Chamado Phone Story e com gráficos simplistas de desenho animado, o jogo colocava o jogador em cenários que iam desde a exploração mineira no Congo dos materiais usados (onde surgem trabalhadores vigiados por guardas armados), até uma fábrica onde era preciso salvar os funcionários do suicídio (ficou conhecido o caso da fabricante chinesa Foxconn, que produz dispositivos da Apple e onde se registaram vários suicídios, pelo menos um relacionado com a perda de um protótipo do iPhone 4).
“Phone Story é um jogo educacional sobre o lado negro do seu smartphone favorito”, lê-se na descrição publicada no site da aplicação, que critica também o consumismo e a estratégia de lançar modelos que sucessivamente deixam o anterior desactualizado: “Siga a viagem do seu telemóvel à volta do mundo e combata as forças do mercado numa espiral planeada de obsolescência”.
Para além das minas e da fábrica chinesa, o jogo incluía ainda um cenário de tratamento de lixo electrónico no Paquistão (os criadores afirmam que o lixo electrónico é frequentemente eliminado de forma nociva para o ambiente e a saúde) e um cenário de uma loja da Apple, símbolo “do consumismo de gadgets no Ocidente”.
As receitas do jogo – que tinha o patamar mínimo de preço na loja da Apple: 99 cêntimos de dólar, ou 79 cêntimos de euro – reverteriam integralmente para organizações sem fins lucrativos dedicadas à protecção de trabalhadores.
Phone Story foi desenvolvido pela Molleindustria, que se define como “uma equipa italiana de artistas, designers e programadores com o objectivo de começar uma discussão séria sobre as implicações sociais e políticas dos videojogos”. A Molleindustria já desenvolveu vários outros jogos, incluindo um com base no fenómeno WikiLeaks, outro sobre a pedofilia na Igreja Católica e outro sobre os direitos de autor e a cultura de partilha. Vários destes títulos podem ser jogados directamente a partir da Web.
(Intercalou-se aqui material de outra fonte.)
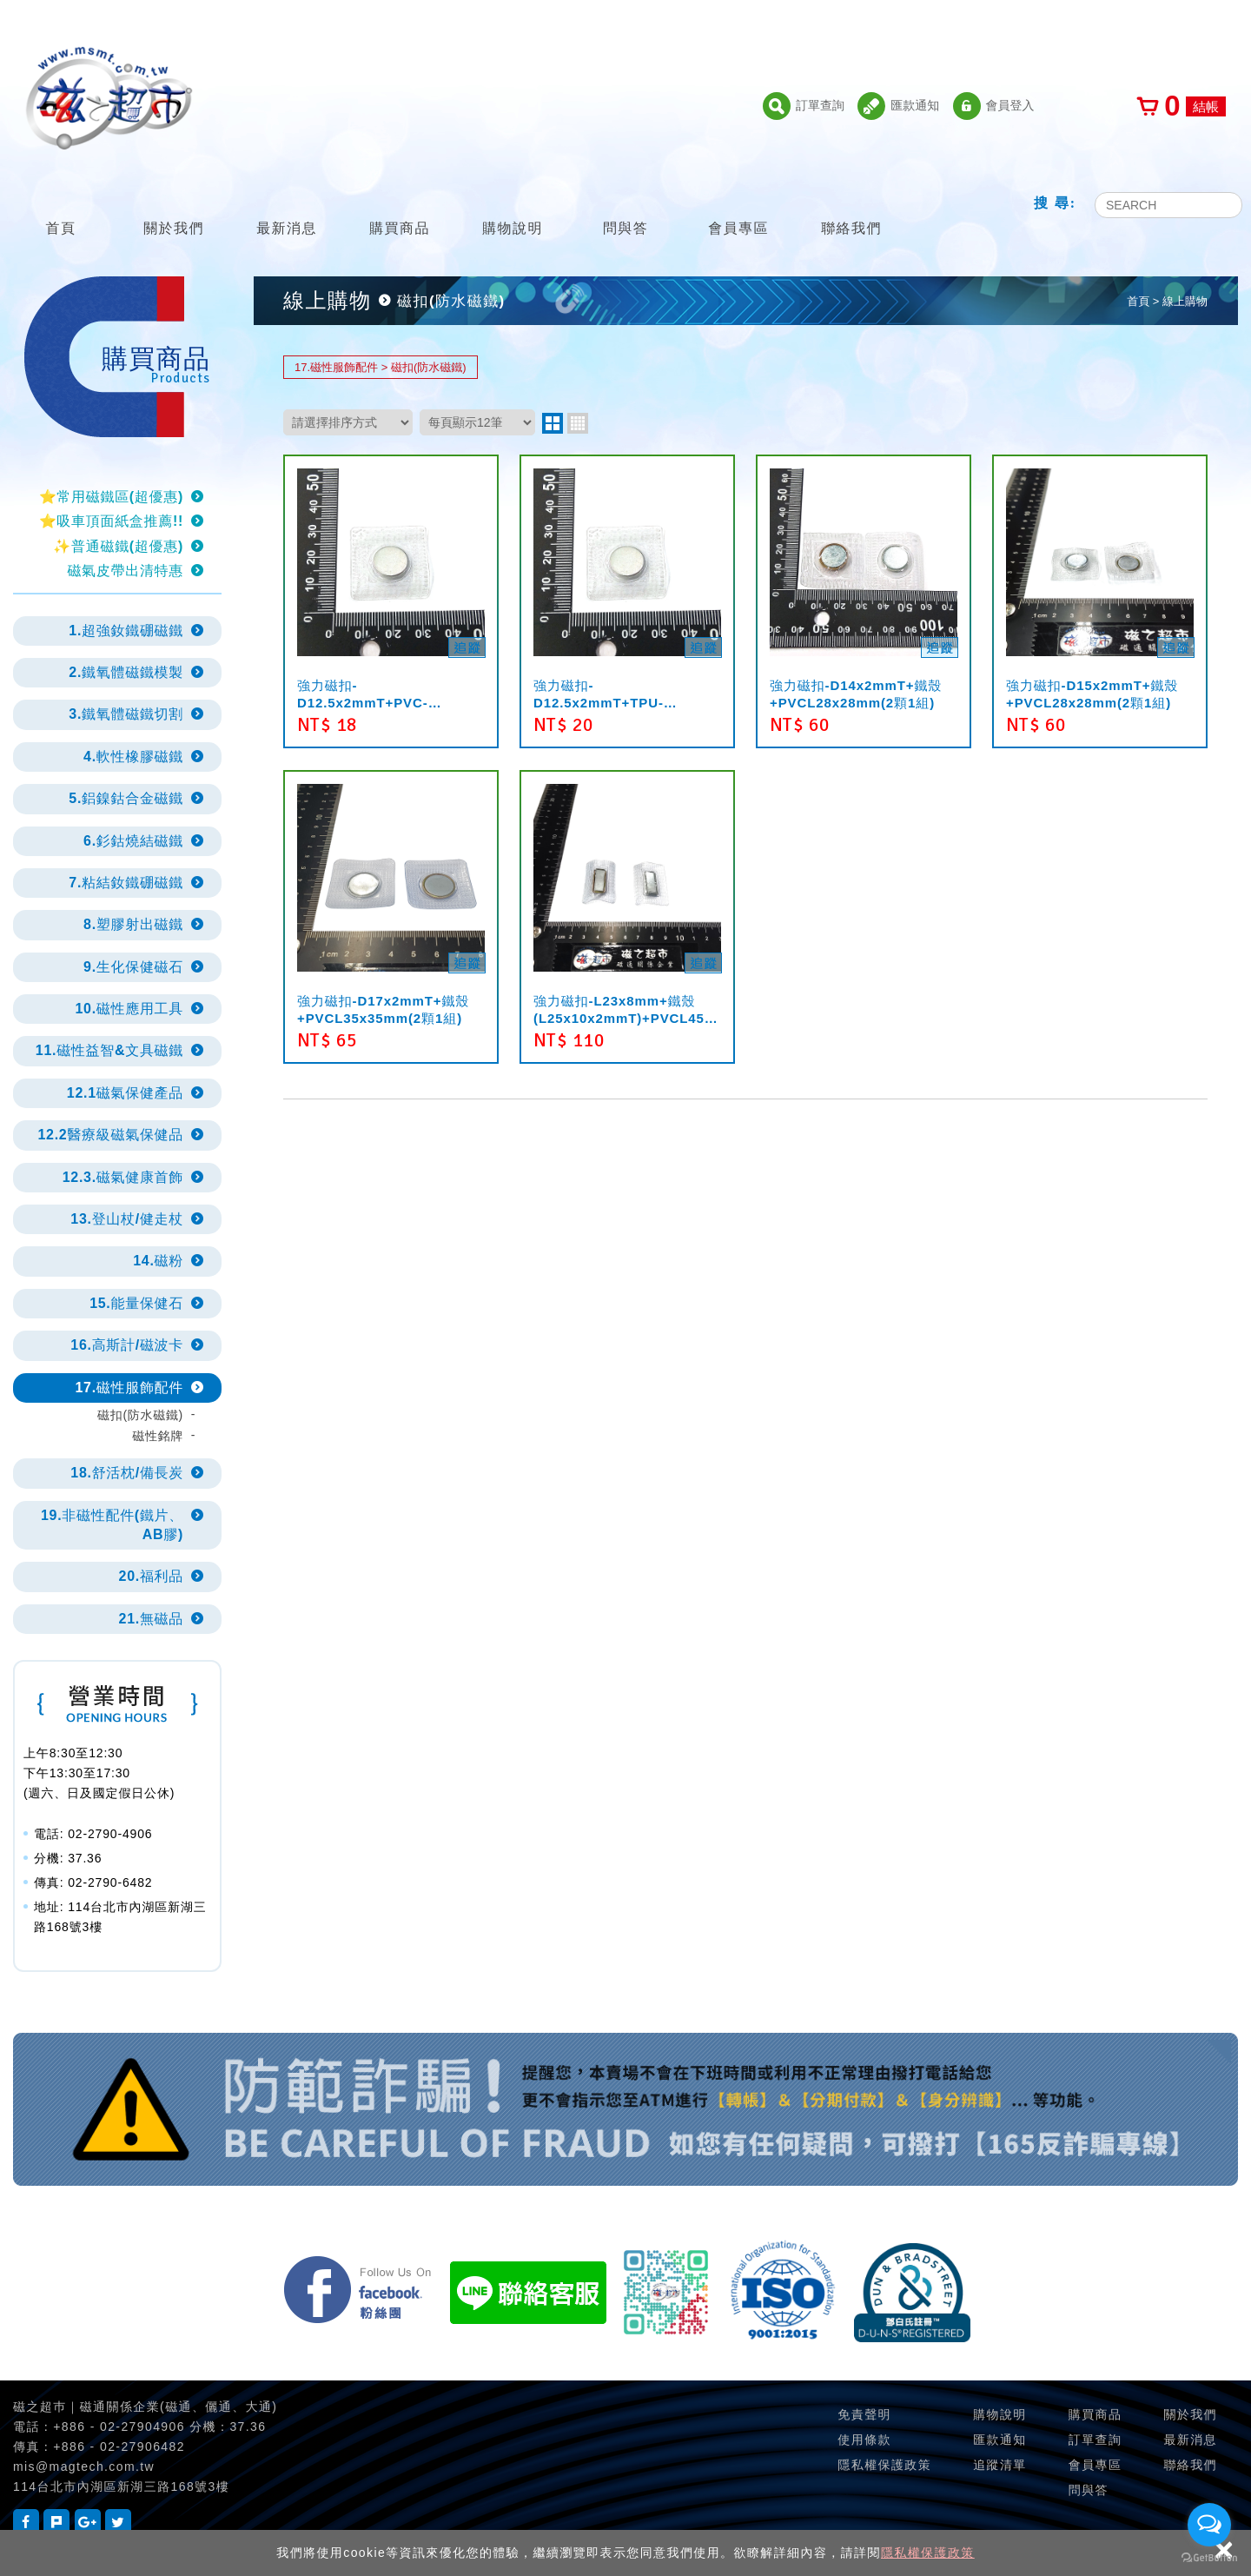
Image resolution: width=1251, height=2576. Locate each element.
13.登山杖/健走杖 (126, 1219)
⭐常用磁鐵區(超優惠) (111, 496)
A Apple tem já um longo historial de retirar (ou negar a entrada) de aplicações na sua loja. Um dos casos conhecidos é o da aplicação do cartoonista Mark Fiore, retirada por satirizar políticos. Fiore acabou por ganhar um prestigiado prémio Pulitzer e foi convidado a reenviar a aplicação.
Segundo a Molleindustria, a Apple nomeou vários problemas com o jogo para justificar a exclusão, incluindo imagens de “violência e abuso sobre crianças” e questões relacionadas com a doação do dinheiro a instituições. Segundo os responsáveis por Phone Story, as questões dos donativos não se aplicam, já que os compradores não podiam doar dinheiro directamente, sendo antes as receitas das vendas encaminhadas para instituições.
Os planos da Molleindustria passam agora por reformular o jogo para que possa passar pelo filtro da Apple ou simplesmente relançar a aplicação para telemóveis Android e para telemóveis iPhone que estejam desbloqueados para poderem instalar aplicações contornando a loja da Apple.
A Apple não fez comentários públicos sobre o assunto.